When sequencing samples one should of course try avoid any possible contaminant before hand. No doubt. But occasionally it is just impossible to have a clean starting sample; so other sample material is contaminating the sequence data you are really interested in.
In our specific case, where we do de novo and resequencing of pathogenic bacteria or viruses, it simply cannot be avoided that the datasets contain a certain amount of contaminating host DNA (or RNA for RNAseq) we are not interested in (usually these pathogens are sourced after cultivation in or on cells, or the clinical sample contains (lysed) cells).
So we took a rather simple approach trying to filter our large datasets we obtain regularly; (illumina over 40-60M sequences per sample) by aligning the individual reads to some reference genomes of the possible contamination. Similar to the approach of the fastq_screen tool from Babraham labs. There they use bowtie to align reads to reference genomes or contaminant databases like adapter sequences and/or PhiX.
In our specific case we thought it worked quite well: just bowtie mapping (default parameters) all our fastq data to contaminant genomes and adapters seqs. Determine the hits and just filter those from the resulting fastq files before subsequent processing. All scripts there and working great...
BUT further inspection of the resultant filtered datasets showed still a significant amount of abberantly non-filtered data. Checking out these sequences it turned out they either mapped over point zero of normally circular phage (PhiX) or bacterial sequences so the hit was not measured significant by the artificial split in the mapping, but others had over 86% identity over the analysed lengths of 100-75bp.

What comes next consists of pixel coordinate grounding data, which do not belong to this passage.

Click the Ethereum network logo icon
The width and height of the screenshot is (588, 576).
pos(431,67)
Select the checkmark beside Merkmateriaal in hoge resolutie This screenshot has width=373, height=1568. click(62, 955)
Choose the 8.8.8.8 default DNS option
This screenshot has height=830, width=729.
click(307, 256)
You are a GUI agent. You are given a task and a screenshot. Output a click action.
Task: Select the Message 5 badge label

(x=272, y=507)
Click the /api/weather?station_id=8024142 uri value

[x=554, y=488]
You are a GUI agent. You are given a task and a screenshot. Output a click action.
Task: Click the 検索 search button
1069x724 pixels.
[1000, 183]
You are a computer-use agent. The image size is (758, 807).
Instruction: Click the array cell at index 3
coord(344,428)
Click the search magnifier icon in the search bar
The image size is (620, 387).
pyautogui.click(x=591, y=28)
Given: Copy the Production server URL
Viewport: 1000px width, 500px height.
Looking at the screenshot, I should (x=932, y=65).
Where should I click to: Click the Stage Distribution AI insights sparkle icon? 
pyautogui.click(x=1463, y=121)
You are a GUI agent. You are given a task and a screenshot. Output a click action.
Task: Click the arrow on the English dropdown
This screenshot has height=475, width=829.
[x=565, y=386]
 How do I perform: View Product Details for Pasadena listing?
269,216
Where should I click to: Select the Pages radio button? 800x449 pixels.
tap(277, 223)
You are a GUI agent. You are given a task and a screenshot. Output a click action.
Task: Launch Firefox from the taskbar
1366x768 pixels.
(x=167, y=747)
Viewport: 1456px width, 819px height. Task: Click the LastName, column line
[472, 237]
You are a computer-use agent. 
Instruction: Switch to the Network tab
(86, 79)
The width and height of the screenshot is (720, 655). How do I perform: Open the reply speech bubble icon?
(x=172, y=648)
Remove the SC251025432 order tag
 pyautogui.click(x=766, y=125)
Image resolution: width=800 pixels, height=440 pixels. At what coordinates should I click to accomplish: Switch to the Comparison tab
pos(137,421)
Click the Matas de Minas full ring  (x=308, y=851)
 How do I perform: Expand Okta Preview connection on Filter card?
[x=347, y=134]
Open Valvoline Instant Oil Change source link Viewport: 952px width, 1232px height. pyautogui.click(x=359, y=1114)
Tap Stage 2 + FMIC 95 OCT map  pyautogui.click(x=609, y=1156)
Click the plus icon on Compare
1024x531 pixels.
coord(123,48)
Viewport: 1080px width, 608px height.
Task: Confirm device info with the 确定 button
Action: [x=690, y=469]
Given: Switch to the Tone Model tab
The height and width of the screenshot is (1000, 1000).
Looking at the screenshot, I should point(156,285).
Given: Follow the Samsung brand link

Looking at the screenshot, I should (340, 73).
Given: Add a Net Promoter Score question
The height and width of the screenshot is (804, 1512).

We figured the bowtie mapping is probably too strict to use for this kind of filtering..
QUESTION (finally):
1) How do or would you deal with this kind of contaminant filtering? We do FIRST filter loq quality and adapters and such.
2) Which algorithm and why? (cutoffs?)
We thought of BLAST, but for this many sequences it is resource expensive while parsing the outcomes is troublesome as well. In addition, those tools require conversions to fasta...which can be done but is just again an additional (unwanted) conversion step.
Would BLAT or MUMmer be the way to go and what type of cut-offs? (I understand that generic cut-offs are dificult and probably too project/question specific, just an estimated guess).
Ideally I would like to avoid resource expensive conversion (like fastq qulalityscore grooming) as well.
I have found similar questions on biostar but they either don't have the answer or they wanted to filter sequences of unsequenced species. The best matching question was here but doesn't answer our question either.
Thanks for any pointers!
Hi, assuming that you align your reads to genome of a host (if there is a known genome), did you try to use BWA as aligner? BWA allows gaps in alignment.
Ilia
@zhidkov, no not yet. I thought to first have a poll at biostar before trying all different aligners and feel lucky. But bwa is a good candidate since it would allow gapped alignments contrasting bowtie.
Additional approach that might help is generation of your "contamination" data during your QC: contigs from de-novo assembly, recognized by you/your_team as contamination can be used in future as "contamination references for filtering".
Even though I accepted BaCH's answer. Please let me know your thoughts. Thus far his approach seems most renewing and in line of our previous thoughts. The HMM approach as suggested by Peter seems to involve quite some resources for the established DB....but we'll check it out anyway. Thanks all.